We propose to generalize and certify the performance of reinforcement learning algorithms for control of cyber-physical systems (CPS). Broadly speaking, reinforcement learning applied to physical systems is concerned with making predictions from data to control the system to extremize a performance criterion. The project will particularly focus on developing theory and algorithms applicable to hybrid and multi-agent control systems, that is, systems with continuous and discrete elements and systems with multiple decision-making agents, which are ubiquitous in CPS across spatiotemporal scales and application domains. Reinforcement learning algorithms are not yet mature enough to guarantee performance when applied to control of CPS. In light of these limitations, this project aims to lay the theoretical and computational foundation to certify reinforcement learning algorithms so that they may be deployed in society with high confidence.

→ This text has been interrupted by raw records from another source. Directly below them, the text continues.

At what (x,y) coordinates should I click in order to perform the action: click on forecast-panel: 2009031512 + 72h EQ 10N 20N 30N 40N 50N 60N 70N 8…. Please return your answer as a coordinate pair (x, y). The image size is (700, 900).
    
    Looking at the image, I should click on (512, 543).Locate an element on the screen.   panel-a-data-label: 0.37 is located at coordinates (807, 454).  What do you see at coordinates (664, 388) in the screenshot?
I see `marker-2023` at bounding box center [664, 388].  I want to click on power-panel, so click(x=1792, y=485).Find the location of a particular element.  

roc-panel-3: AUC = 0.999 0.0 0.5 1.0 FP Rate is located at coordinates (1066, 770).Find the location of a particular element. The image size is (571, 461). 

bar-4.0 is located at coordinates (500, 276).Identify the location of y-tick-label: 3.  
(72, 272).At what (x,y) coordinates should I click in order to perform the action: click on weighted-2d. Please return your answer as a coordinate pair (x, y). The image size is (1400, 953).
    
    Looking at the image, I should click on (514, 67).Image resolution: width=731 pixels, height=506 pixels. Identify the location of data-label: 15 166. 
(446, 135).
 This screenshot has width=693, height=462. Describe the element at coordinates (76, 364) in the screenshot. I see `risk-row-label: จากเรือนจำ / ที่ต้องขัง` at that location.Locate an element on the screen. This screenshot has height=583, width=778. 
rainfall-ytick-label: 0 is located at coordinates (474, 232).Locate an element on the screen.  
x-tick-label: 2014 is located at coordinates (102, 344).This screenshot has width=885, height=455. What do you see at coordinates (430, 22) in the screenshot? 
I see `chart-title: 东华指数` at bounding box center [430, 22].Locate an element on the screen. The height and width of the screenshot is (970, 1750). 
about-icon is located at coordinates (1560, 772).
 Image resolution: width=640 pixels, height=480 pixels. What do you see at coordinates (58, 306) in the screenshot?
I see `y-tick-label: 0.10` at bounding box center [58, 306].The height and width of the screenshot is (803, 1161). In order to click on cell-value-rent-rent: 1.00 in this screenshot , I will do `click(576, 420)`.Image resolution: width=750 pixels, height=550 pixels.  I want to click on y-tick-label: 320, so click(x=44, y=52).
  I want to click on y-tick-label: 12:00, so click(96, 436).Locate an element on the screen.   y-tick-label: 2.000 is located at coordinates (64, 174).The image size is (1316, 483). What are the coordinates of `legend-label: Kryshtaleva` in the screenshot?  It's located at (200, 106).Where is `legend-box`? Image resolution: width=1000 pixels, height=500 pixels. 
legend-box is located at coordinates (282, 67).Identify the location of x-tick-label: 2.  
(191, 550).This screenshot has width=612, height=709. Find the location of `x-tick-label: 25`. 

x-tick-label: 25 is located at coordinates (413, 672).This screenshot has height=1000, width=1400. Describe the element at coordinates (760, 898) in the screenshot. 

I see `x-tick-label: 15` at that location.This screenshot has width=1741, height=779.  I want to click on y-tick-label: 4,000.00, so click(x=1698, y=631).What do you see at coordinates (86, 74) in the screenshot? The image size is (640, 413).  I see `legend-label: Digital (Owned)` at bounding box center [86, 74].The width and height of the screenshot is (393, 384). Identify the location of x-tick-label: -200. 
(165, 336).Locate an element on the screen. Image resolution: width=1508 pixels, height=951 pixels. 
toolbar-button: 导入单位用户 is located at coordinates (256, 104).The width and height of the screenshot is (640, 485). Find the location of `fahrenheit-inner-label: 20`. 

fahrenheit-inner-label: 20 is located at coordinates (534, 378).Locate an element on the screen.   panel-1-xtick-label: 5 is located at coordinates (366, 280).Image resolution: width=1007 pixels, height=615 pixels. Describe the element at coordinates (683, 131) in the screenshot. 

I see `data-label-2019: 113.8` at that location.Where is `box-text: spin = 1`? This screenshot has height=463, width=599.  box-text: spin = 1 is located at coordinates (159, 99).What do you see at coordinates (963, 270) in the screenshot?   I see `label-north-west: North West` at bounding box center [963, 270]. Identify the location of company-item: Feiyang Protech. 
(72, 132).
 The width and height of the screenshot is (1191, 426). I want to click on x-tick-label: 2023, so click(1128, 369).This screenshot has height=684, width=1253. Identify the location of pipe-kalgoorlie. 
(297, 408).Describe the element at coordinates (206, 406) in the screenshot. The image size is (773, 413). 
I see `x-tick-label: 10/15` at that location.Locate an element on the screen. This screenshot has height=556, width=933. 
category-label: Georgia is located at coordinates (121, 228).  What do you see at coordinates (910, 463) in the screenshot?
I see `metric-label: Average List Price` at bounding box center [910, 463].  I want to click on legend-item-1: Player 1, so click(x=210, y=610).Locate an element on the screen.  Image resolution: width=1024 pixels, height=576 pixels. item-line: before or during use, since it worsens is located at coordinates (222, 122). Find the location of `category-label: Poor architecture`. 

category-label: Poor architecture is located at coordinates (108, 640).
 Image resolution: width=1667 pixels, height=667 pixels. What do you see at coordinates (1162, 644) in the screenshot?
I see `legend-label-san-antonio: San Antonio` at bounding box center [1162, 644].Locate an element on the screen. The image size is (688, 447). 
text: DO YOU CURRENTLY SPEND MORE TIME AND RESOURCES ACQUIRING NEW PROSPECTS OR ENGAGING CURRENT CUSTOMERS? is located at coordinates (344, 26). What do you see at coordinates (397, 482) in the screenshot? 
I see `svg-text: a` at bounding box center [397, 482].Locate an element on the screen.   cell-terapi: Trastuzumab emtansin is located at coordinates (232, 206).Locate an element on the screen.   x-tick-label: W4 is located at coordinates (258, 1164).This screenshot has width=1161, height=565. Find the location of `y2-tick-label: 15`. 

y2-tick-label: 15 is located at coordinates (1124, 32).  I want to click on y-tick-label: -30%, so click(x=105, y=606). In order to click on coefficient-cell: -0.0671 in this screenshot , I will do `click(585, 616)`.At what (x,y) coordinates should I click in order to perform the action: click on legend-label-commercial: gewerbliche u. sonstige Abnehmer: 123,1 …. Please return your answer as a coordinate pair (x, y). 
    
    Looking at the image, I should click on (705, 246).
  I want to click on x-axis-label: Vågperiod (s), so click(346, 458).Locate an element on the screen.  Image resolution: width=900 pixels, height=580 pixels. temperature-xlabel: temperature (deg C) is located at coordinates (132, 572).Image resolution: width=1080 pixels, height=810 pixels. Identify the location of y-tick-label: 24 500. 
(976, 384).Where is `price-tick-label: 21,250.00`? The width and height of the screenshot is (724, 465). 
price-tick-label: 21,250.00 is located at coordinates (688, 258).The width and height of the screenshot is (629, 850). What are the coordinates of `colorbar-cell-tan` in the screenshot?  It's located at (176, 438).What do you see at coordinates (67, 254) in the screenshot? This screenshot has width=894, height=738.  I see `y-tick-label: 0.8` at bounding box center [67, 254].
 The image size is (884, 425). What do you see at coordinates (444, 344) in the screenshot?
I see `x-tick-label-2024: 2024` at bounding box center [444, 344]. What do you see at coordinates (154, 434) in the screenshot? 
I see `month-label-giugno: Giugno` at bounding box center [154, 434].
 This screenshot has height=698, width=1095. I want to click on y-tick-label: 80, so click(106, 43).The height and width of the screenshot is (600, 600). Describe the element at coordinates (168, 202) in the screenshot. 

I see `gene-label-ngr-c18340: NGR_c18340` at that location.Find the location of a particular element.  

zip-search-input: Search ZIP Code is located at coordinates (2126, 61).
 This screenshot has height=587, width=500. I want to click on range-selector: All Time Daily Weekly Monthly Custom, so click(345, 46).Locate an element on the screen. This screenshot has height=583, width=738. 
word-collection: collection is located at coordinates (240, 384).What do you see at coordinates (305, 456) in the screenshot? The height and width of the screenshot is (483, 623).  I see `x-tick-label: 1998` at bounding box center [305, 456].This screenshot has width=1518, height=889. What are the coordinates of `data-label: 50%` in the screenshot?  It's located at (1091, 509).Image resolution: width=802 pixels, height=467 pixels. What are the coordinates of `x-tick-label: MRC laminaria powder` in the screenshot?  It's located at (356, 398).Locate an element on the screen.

This project will certify reinforcement learning algorithms that compute optimal control policies in systems with non-classical dynamics and non-classical costs. To achieve this goal, we will generalize convergent algorithms originally designed for purely continuous systems to apply in hybrid control systems whose states undergo a mixture of discrete and continuous transitions. Moreover, we specifically aim to ensure this approach is applicable to societal-scale CPS in which multiple agents, some of which may be humans, interact directly with the CPS. These algorithms will be experimentally validated on three testbeds that represent a range of hybrid and multi-agent phenomena that arise in CPS. The first testbed will test the performance of our algorithms on societal-scale traffic flow networks via simulation. The second testbed will consider heterogeneous teams of aerial and terrestrial mobile robots collaborating with human partners to perform construction, inspection, and maintenance tasks on scale facsimiles of infrastructure like bridges, and tunnels. The third testbed will study the closed-loop interaction between individual humans and remote, teleoperated robots that perform dynamic locomotion and manipulation behaviors. This project will also co-organize an interdisciplinary workshop with technology policy experts, the results of which will form the basis for an interdisciplinary multi-campus graduate-level seminar run by the PIs.
This award reflects NSF's statutory mission and has been deemed worthy of support through evaluation using the Foundation's intellectual merit and broader impacts review criteria.